The first emotion felt by those reading about the atrocities in Belgium will be pity: pity for those who have lost loved ones, pity for those who are injured, whose dreams for the future are destroyed, pity for those who just happened to be in the wrong place at the wrong time. For policymakers, however, there are other aspects. The list of terrorist incidents is getting longer and, quite apart from deciding how best to protect against them, governments will need to think through broader implications. What effect will they have on public attitudes?
In Britain we have been here before. The IRA's bombing campaign which lasted through much of the second half of the last century became part of the backdrop to our lives; Airey Neave MP, war hero and close confidant of Mrs Thatcher, blown up in his car; Norman Tebbit's wife crippled in the Brighton bomb that was intended to eliminate the Conservative cabinet. Bombs in Hyde Park, in Harrods, in Bishopsgate, at Canary Wharf, and watchful eyes on the tube for anyone walking away from their luggage.
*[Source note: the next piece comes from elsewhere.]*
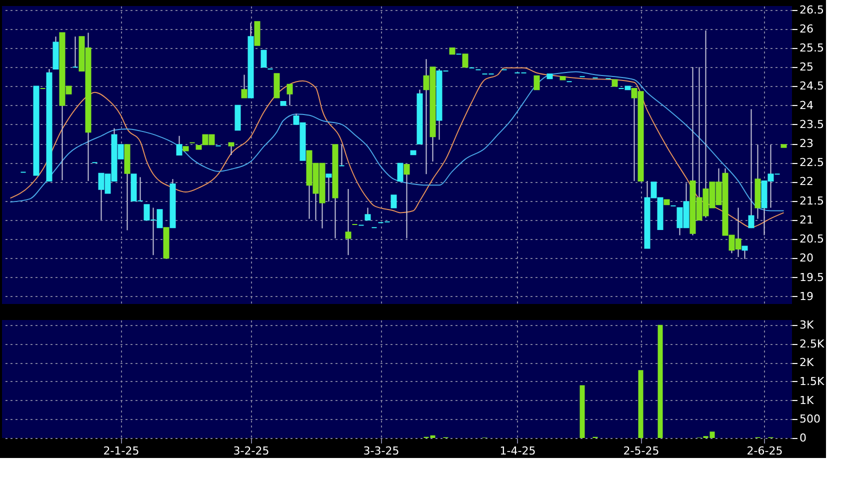 The height and width of the screenshot is (478, 850). Describe the element at coordinates (812, 86) in the screenshot. I see `y-tick-label: 24.5` at that location.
This time it will be different. It is much harder to spot a suicide bomber then to notice that a package is unattended. An enemy who is prepared to die is more dangerous than one who is not. But, against that, surveillance is much more sophisticated now and machines will be able to do much of what was done by the public in the 1970s and 1980s. Anyway, the idea of civilians being targeted indiscriminately is not new to us. A generation further back, German rockets dropped from the sky entirely unpredictably. No amount of vigilance could really do anything about it. The country simply put up with it doggedly because it had no choice.
So what are the likely political consequences of this campaign for the UK? Will it persuade the public that we should drop our involvement in the Middle East? Will it make us less tolerant of immigrants or of our own Muslim population? Will we turn to the extremists of the right or of the left and become more insular? Perhaps Isis in their desert fastnesses think or hope so but, if that is the case, they are likely to be disappointed. I cannot answer for other European countries because I don't know them well enough but, having lived here through the IRA campaign and through the mayhem of 7/7, I have no doubt that if something happens in London we will meet it as phlegmatically and as practically as we did before.
Yes, security will tighten. Yes, there will be less tolerance of hate-preaching. But those things aside, the reaction from the British people, from all parties, including all those immigrants who have chosen to come here and adopt our way of life, will be, as it has always been, to stiffen the sinews, face into the wind and doggedly keep going down those paths which we believe to be decent and right. It is what we do and it is also the reason why we all have the right to be proud of being British.